→ **About this exercise**
Begin at the line containing "Open Serviceaktivitäten in sidebar" in the records below, end at the line containing "the notification bell", and retype each line in that span exactly. No other line and no image should appear.

···

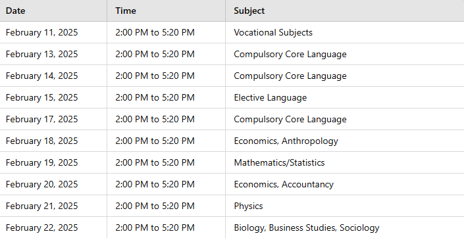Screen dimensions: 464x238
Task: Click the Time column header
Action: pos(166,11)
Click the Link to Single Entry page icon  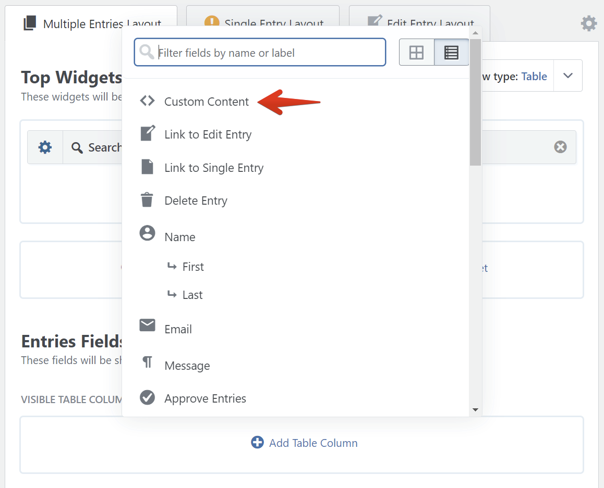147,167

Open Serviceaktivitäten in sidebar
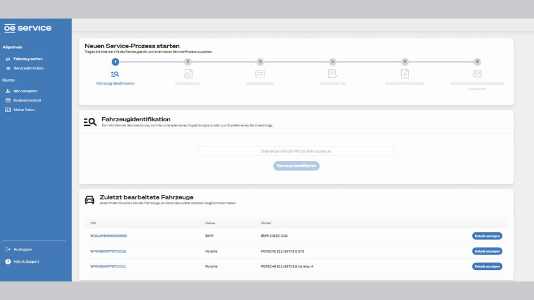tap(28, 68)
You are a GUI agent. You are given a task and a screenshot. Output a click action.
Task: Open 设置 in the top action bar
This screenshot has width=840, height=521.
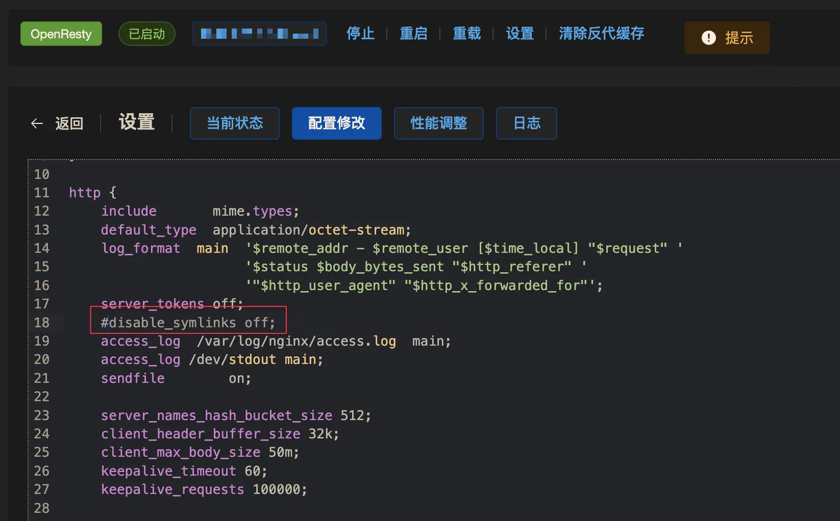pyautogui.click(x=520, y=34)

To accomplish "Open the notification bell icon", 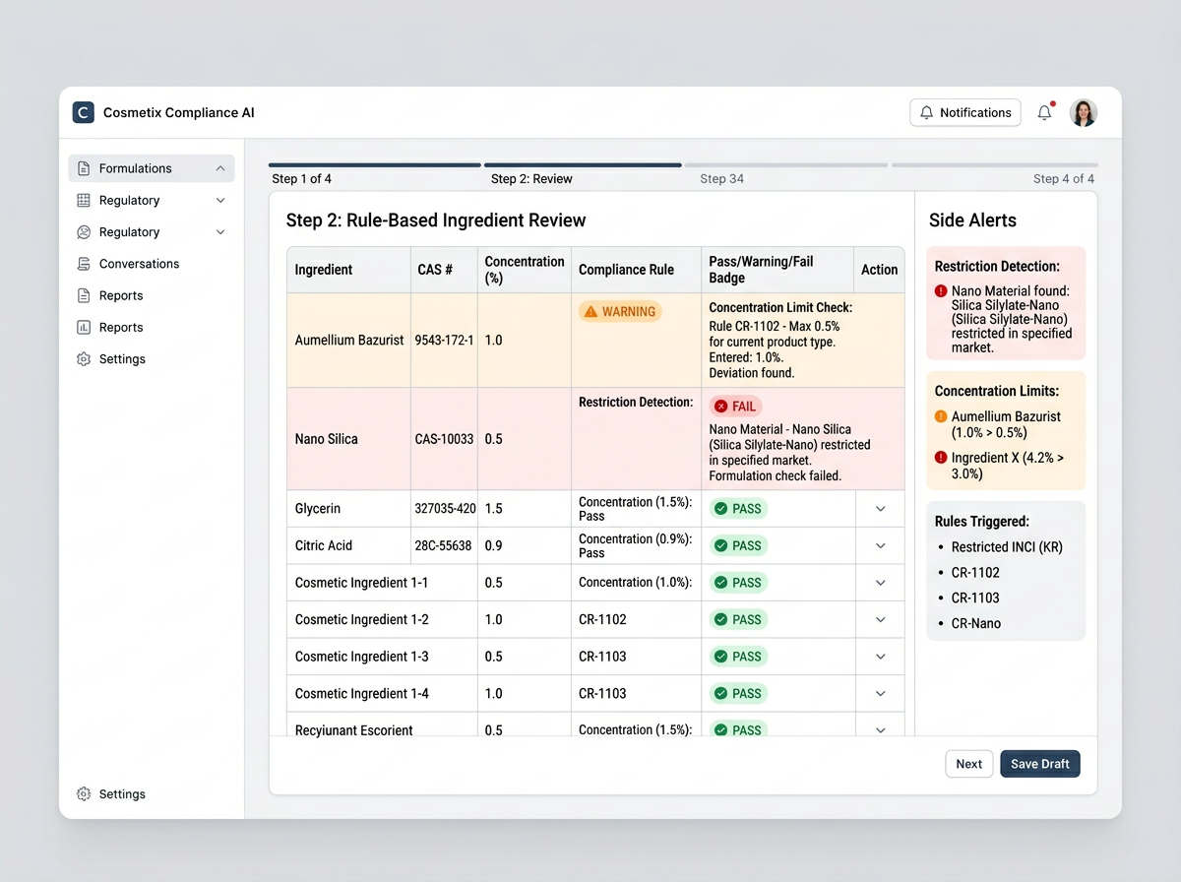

···

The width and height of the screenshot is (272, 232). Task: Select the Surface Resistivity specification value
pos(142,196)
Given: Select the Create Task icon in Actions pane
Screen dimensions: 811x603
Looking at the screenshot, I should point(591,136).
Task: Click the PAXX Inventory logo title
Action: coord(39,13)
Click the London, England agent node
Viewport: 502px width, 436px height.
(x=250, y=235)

···

→ **Expected answer**
Open Serviceaktivitäten in sidebar
tap(28, 68)
You are a GUI agent. You are given a task and a screenshot. Output a click action.
Task: Open 设置 in the top action bar
This screenshot has width=840, height=521.
pyautogui.click(x=520, y=34)

To accomplish "Open the notification bell icon", 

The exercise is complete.